Camila Macedo desenvolve pesquisas sobre gênero e sexualidade. – Foto: arquivo pessoal.

“Adrienne Rich, uma das grandes referências do pensamento lesbofeminista, dizia que esse apagamento é uma das tantas estratégias da manutenção do exercício de poder dos homens sobre as mulheres, já que a heterossexualidade acaba sendo representada como única e obrigatória forma de existência (texto  “Heterossexualidade compulsória e existência lésbica”, 1980). Um  exemplo, é  a história de Cassandra Rios, abertamente lésbica, que foi tanto a escritora brasileira mais censurada pelo regime ditatorial militar, quanto uma recordista na quantidade de livros vendidos no mesmo período. Ou, ainda, Stormé DeLarverie, lésbica negra e performer drag king, uma das lideranças na rebelião de Stonewall que ficou praticamente esquecida durante muito tempo, mesmo tendo sido uma participante ativa no circuito político e cultural LGBT novaiorquino, entre as décadas de 1950 e 90”, explica.

Ainda de acordo com Camila, atualmente, muita coisa já mudou, tanto no âmbito do ativismo, quanto na sociedade, de modo geral, mas a luta continua. 

“Os avanços, sem dúvidas, foram muitos, mas podemos dizer que acompanhados, em igual medida, de uma crescente onda reacionária e conservadora. Há conquistas, mas  há também problemas bastante antigos a serem enfrentados, que não parecem estar diminuindo, mas crescendo, como os lesbocídios. Então, basicamente, a necessidade de estarmos atentas e mobilizadas não tem fim. Ganha-se de alguns lados, mas sempre há outros em risco ou sob ataque. Por isso, nem mesmo a pauta da visibilidade resolve tudo, mesmo que ela ainda seja imprescindível”, concluiu.

No dia em que se pede mais visibilidade, o pedido às mulheres é: lute essa luta! Mulheres cis ou trans, hétero, lésbicas ou bissexuais são chamadas para olhar com respeito e compromisso para a interseccionalidade existente nas lutas dos direitos das mulheres, e ter uma ação solidária com as lésbicas, com apoio do feminismo e dos movimentos que representam a todas. 

Dicas da Camila Macedo para encontrar mais informações sobre o tema:

O GIRA – Grupos de estudos feministas em política e educação, da UFBA. Possui turmas EAD para o curso de extensão “Pensamento Lésbico Contemporâneo”. Vale a pena ficar de olho em novas turmas.

Há, ainda, no YouTube alguns vídeos disponíveis do GIRA e são uma ótima introdução à produção teórica dos feminismos lésbicos.
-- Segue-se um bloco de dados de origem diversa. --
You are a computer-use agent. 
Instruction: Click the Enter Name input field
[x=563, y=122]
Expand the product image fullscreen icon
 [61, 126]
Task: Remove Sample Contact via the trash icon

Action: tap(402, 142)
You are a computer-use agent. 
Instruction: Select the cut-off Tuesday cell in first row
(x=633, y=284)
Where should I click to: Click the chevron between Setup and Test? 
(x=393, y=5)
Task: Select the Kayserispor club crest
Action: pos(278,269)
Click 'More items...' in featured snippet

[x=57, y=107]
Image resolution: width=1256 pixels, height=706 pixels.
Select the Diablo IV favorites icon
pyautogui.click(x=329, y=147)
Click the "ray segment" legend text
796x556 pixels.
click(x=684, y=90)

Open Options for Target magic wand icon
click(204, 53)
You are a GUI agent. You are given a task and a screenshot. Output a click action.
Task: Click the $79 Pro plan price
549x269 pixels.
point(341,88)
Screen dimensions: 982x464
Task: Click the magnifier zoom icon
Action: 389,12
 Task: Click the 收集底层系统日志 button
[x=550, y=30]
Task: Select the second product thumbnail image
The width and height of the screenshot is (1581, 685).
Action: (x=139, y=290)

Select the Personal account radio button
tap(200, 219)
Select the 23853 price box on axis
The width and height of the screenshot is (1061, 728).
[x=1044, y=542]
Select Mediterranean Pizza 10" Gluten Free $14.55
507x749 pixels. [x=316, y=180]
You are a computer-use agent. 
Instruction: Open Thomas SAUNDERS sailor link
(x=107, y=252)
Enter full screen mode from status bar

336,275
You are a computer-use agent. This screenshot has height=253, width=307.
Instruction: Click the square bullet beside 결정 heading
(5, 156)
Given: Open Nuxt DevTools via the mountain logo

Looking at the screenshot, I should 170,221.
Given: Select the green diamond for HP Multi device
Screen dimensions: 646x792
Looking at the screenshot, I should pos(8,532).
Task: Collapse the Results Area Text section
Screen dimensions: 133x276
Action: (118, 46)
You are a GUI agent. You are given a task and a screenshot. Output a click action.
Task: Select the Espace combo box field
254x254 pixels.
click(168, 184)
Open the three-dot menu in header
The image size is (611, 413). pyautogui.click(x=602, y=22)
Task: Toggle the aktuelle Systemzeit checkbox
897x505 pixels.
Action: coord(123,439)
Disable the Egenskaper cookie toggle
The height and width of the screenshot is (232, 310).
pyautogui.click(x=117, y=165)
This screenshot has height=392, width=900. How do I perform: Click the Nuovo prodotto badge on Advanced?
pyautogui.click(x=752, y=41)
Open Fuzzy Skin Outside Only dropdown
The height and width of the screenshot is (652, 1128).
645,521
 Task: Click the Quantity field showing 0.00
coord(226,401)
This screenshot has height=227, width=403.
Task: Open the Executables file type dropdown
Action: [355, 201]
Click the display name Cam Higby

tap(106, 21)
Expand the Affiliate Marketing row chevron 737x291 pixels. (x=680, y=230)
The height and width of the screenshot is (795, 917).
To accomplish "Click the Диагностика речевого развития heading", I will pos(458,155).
Algumas iniciativas mais recentes no Instagram: @arquivolesbicobrasileiro e @nuvemsapatao (que também promovem palestras e minicursos).

Conheça, também, a Enciclopédia Sapatão, uma iniciativa da Casa 1 que tem como objetivo celebrar, preservar e evidenciar a vida, as memórias, as lutas e os trabalhos de  lésbicas.